В древности также значительным подспорьем в жизни населения таежного Зауралья была охота на линную дичь, о чем, помимо этнографических данных, говорит изображение такой охоты на одной из древних писаниц Восточного Урала (Чернецов, 1971). Возможно, В.М. Раушенбах права, предполагая, что многие сотни роговых наконечников стрел, обычно удлиненных, игловидных, нередко с мелкими частыми шипами на одной стороне, прекрасно отполированных, из Шигирского торфяника (Косарев, 1984, рис. 16) могли в значительной своей части использоваться не только для добычи рыбы, но и для охоты на водоплавающую дичь (Раушенбах, 1956, с. 112).
При преимущественно охотничьем образе жизни экономическая основа для сложения относительно крупных производственных и социальных организмов могла иметь место лишь в районах, где были условия для коллективной охоты на лесных копытных. Описывая образ жизни лозьвинских манси, В.Н. Чернецов отмечает, что возводить загонные сооружения типа «огородов» и поддерживать их в рабочем состоянии было не под силу мелким коллективам, и поэтому, «несмотря на небольшой размер и разбросанность отдельных поселков, то есть локальных групп, население всей такой территории было в достаточной степени единым, и в пределах его существовали не только коллективные виды промысла, но и коллективное потребление» (Чернецов, 1971, с. 75). Поскольку, судя по сюжетам древних наскальных изображений Урала, коллективные способы охоты практиковались здесь с каменного века (во всяком случае, с неолита), можно допустить, что на этой территории в первобытную эпоху могли возникнуть достаточно крупные производственные сообщества, способствовавшие социальной консолидации населения довольно обширных районов.
Охотничье-рыболовческий тип хозяйства в таежном Обь-Иртышье. Ландшафтно-климатические условия глубинных таежных районов Западной Сибири отличались большей стабильностью, чем в степной зоне и тундре. Природная среда здесь была менее подвержена воздействию климатических колебаний, и возможности для традиционных промыслов — охоты, рыболовства и собирательства — в течение последних нескольких тысячелетий оставались здесь, в общем одинаковыми.

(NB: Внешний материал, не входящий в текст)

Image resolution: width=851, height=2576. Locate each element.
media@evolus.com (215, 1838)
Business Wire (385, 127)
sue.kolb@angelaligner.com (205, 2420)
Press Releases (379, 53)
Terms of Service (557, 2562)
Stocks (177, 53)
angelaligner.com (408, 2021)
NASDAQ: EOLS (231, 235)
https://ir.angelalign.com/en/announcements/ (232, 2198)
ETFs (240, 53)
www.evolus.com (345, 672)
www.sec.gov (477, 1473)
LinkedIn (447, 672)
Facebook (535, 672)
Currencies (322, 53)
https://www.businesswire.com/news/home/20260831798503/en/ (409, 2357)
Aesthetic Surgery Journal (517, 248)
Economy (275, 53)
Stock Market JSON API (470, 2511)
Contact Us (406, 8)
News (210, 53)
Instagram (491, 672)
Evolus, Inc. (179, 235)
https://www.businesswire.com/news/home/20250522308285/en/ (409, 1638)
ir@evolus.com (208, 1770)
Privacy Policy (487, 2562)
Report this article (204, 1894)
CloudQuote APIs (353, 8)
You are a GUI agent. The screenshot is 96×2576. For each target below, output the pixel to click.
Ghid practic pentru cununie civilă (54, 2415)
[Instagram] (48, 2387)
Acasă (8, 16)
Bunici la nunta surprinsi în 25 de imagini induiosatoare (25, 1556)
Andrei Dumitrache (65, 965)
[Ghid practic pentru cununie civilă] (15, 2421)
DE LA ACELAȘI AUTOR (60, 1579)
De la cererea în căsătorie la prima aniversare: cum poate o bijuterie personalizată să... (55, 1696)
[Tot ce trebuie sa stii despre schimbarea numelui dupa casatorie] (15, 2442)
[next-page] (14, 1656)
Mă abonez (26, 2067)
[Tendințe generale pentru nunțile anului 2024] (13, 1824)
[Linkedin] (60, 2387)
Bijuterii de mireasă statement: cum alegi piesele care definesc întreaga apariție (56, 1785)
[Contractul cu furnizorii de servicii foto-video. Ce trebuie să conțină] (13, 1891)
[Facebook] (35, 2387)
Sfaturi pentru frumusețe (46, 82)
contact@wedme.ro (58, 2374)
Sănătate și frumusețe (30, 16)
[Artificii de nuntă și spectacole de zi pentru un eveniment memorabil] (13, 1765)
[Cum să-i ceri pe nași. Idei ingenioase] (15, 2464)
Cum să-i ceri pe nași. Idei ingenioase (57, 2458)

Однако по отношению к западносибирской тайге нам зачастую свойственно переоценивать запасы ее естественного продукта. В отличие от соседних географических областей — Уральской горной страны, тундры, степной зоны — западносибирская тайга лежит в стороне от наиболее активных путей сезонных перекочевок диких копытных. Ни лось, ни олень в тайге не группируются в большие или даже значительные по численности стада, поэтому здесь в древности, как и у этнографически изученных аборигенов, преобладала, по-видимому, индивидуальная охота на крупных мясных животных: гоном по насту (весной), скрадывание лося и оленя в воде, где они спасались от гнуса (летом), добыча зверя на тропах при помощи сторожевого лука или ловчих ям и т. д.